In short, it replaces the single-space separator between words with a block of 20 spaces. The number 20 is used not only here, but in all the remaining formulas as well. It can be a different number if you wish, but it needs to be significantly larger than the largest single word you expect someone to enter.

The formula for {Word 1} kicks off the whole process of word extraction by taking the leftmost 20 characters of that expanded string—which would be the first word and a bunch of spaces after it—and then trimming off the extra spaces to leave only the word:

IF({Word Count} > 0, TRIM(LEFT({Words Expanded}, 20)))

The formulas for {Word 2} onward are nearly identical to each other because they each refer to the previous extracted word. Here’s {Word 2}:

IF({Word Count} > 1, TRIM(MID({Words Expanded}, 20 + FIND({Word 1}, {Words Expanded}) + LEN({Word 1}), 20)))
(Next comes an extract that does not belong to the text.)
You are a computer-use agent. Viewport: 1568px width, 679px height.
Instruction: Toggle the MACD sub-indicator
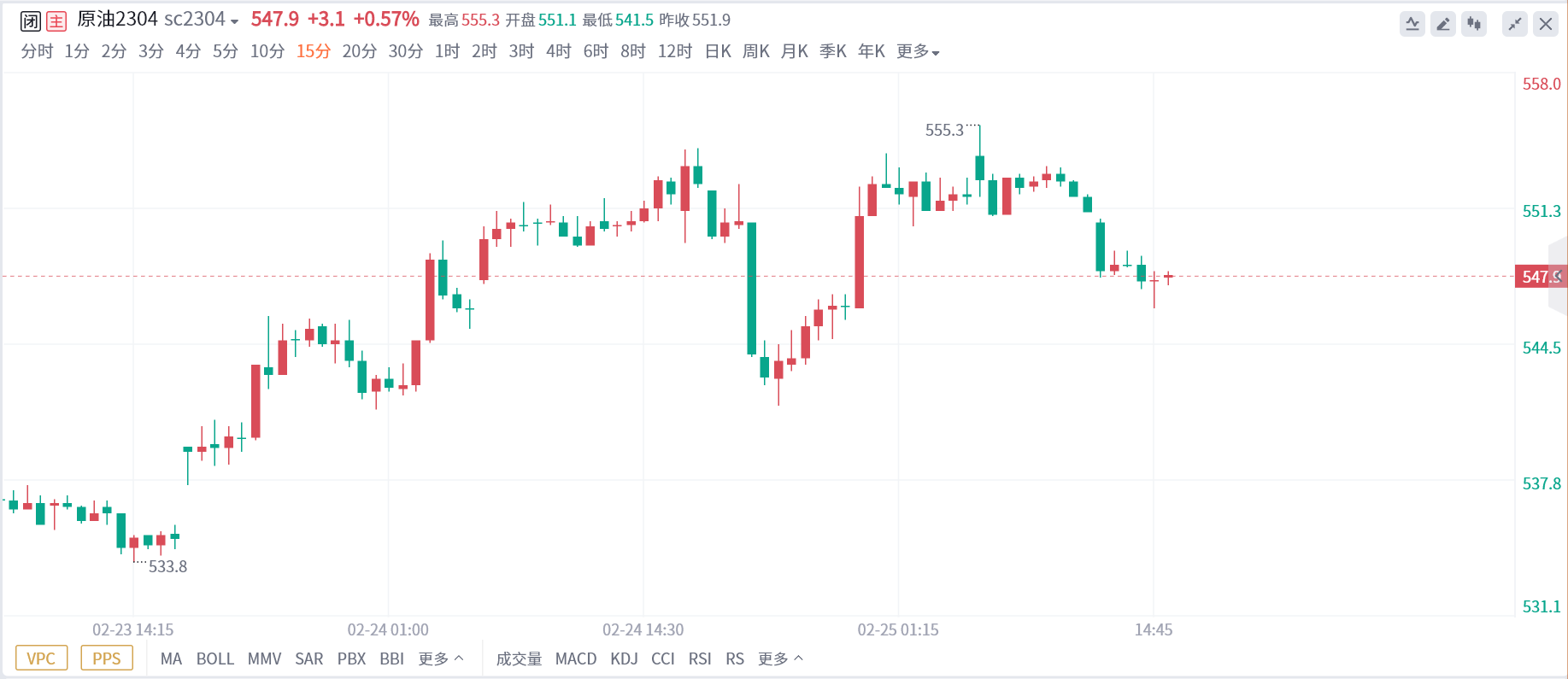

{Word 3} looks like this (only minor changes to the formula in {Word 2}:

IF({Word Count} > 2, TRIM(MID({Words Expanded}, 20 + FIND({Word 2}, {Words Expanded}) + LEN({Word 2}), 20)))

…and so on for as many other word fields as you feel you need.

Jesse_Bayer · ‎Oct 28, 2020

This is very helpful but in a current table, we hae some of which has very length sentences. Up to 113 words! Does this mean 113 formulas?
The sentences consist of repeat words (It lists days of the week and times; Thursday 10:00 AM, Sunday 6:00 AM, and so on.) Is there a way to this more efficiently?

Justin_Barrett · ‎Oct 28, 2020

With that many words, a script in the Scripting app (or an automation’s script action) is a far better way to split things up, handle repeat words and punctuation, etc.

However, with a possible word count over 100, my gut question is: do you really want/need 100+ fields, or is there a better way to present the data based on how it will be used by other parts of your process?

Jesse_Bayer · ‎Oct 29, 2020

Hi Justin,
That’s a great question and I don’t want over 100 columns. I should have probably started with the goal first:
Ideally, we would have a multi-select tool to organize days of week and moving forward, the input will be using the multi-select tool on the webform.
This desired formula is to format the existing 893 records from Google Sheets.
We need to separate the days of the week from the string, in one cell, per record. The string is now Day of Week Time. A single record may have up to 7 days of the week: (Sunday 7:30 AM Monday 7:30 AM Tuesday 7:30 AM Wednesday 7:30 AM Saturday 8:00 PM etc.) This is a meeting schedule database for an on-line directory; one type of meeting may be on several days of the week at different times. :upside_down_face: